Southern states disproportionately affected by medical debt

Being on the receiving end of a hefty medical bill can be an overwhelming experience for many people in Tennessee. Medical care is something that often times cannot be put off. But the worry as to whether or not such care is affordable is real for many people.

CBS News reports that nearly one quarter of adults in the United States has an outstanding balance on a medical bill. A number of factors may be involved in why this is and who the people with the most debt are. While it may be easy to imagine that older people are the group most likely to suffer from unpaid medical bills, it is actually those of Generation X and the millennial generation that hold that distinction.

= THE PROBLEM =
Please continue the article on medical debt in Southern states from the point where it stops. The records that come next have no connection to the article on medical debt.

= ENTRIES SHOWN =
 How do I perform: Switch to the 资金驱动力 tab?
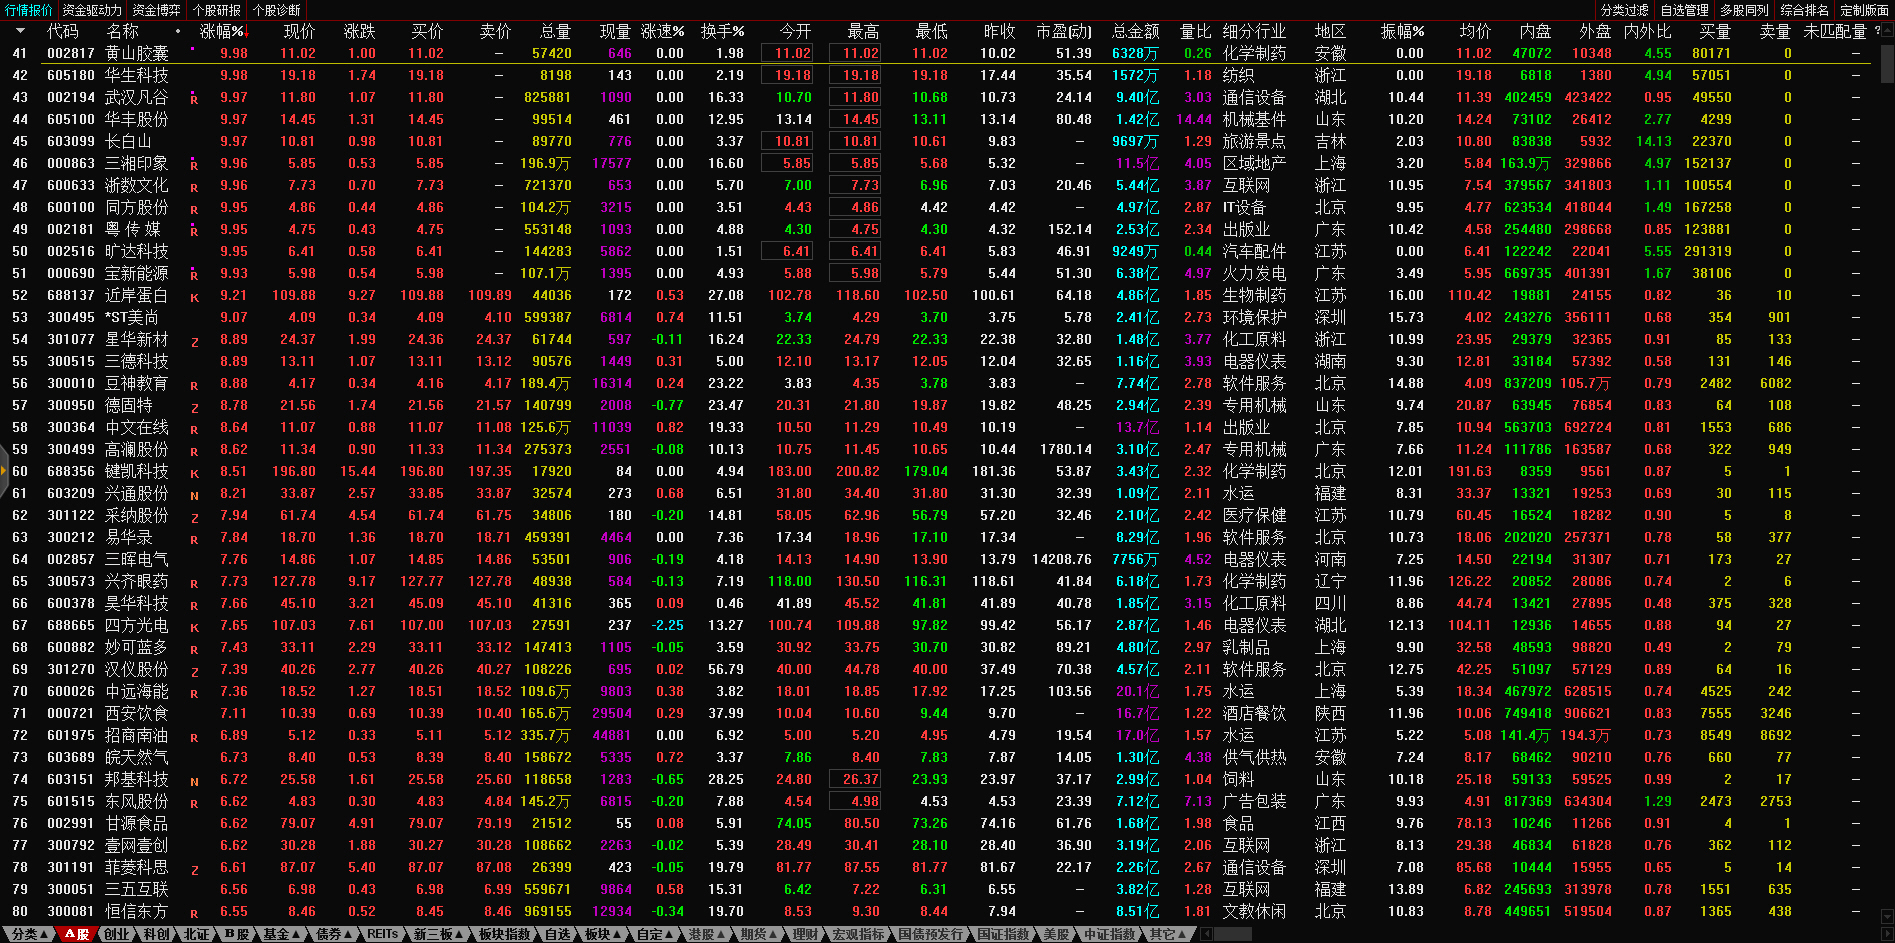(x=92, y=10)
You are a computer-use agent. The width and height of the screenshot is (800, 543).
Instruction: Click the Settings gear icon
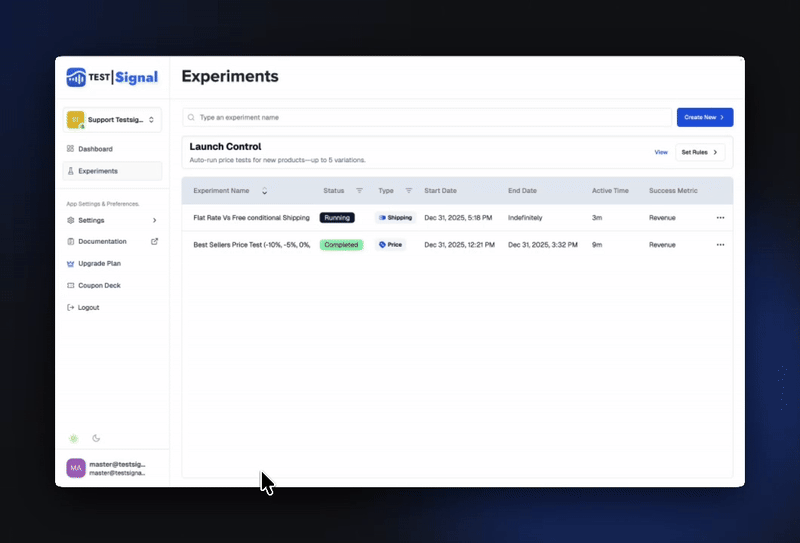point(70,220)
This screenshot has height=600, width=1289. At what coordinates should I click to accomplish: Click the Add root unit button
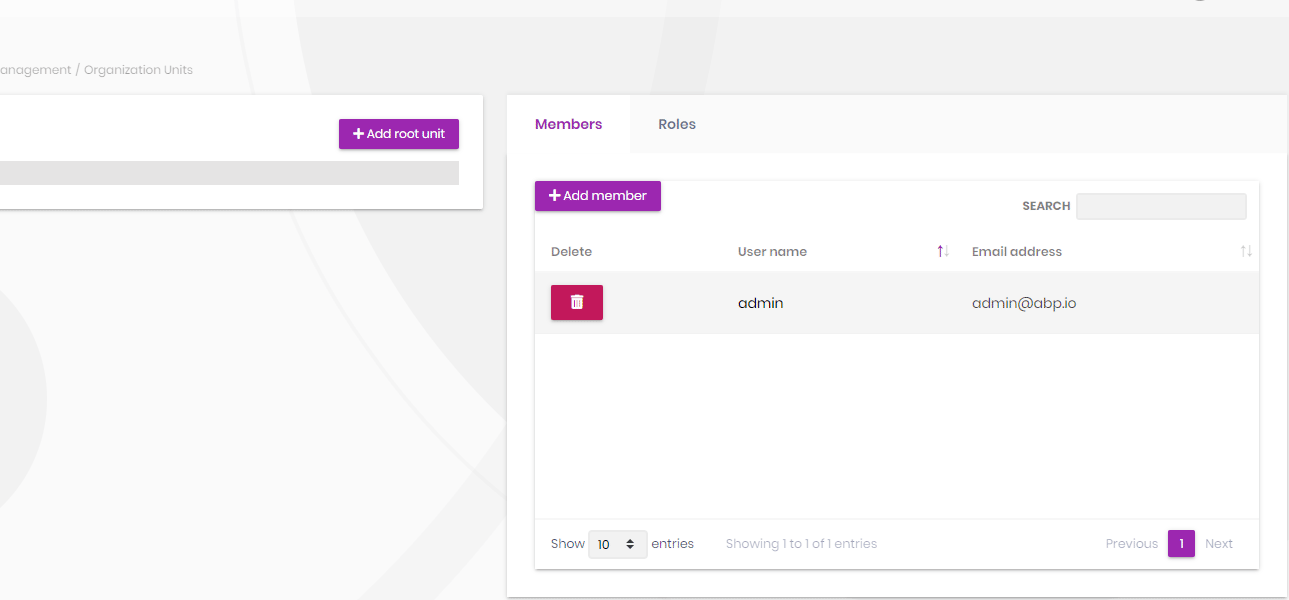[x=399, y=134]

* * *

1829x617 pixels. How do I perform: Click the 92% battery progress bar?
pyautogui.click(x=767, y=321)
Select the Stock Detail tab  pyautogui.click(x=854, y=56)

= RESULT =
A new study also found that geography plays a role in whether or not people incur bills for medical care, which they cannot pay. According to The Atlantic, people who live in southern states are more likely to find themselves with medical debt. Indeed, of the top 10 states with the highest rates of medical debt, eight are in the South. Some reasons for this may be that the overall obesity rate in Southern states is higher than in other areas of the country, leading people to need more medical attention. In addition, while some states have expanded Medicaid coverage under the Affordable Care Act, others did not.

While Tennessee escaped the top ten, it did come in at number 14. Mississippi was the state with the highest rate, as 37 percent of people there reported having unpaid medical bills. Hawaii was the state with the fewest people with medical debt, at only 6 percent.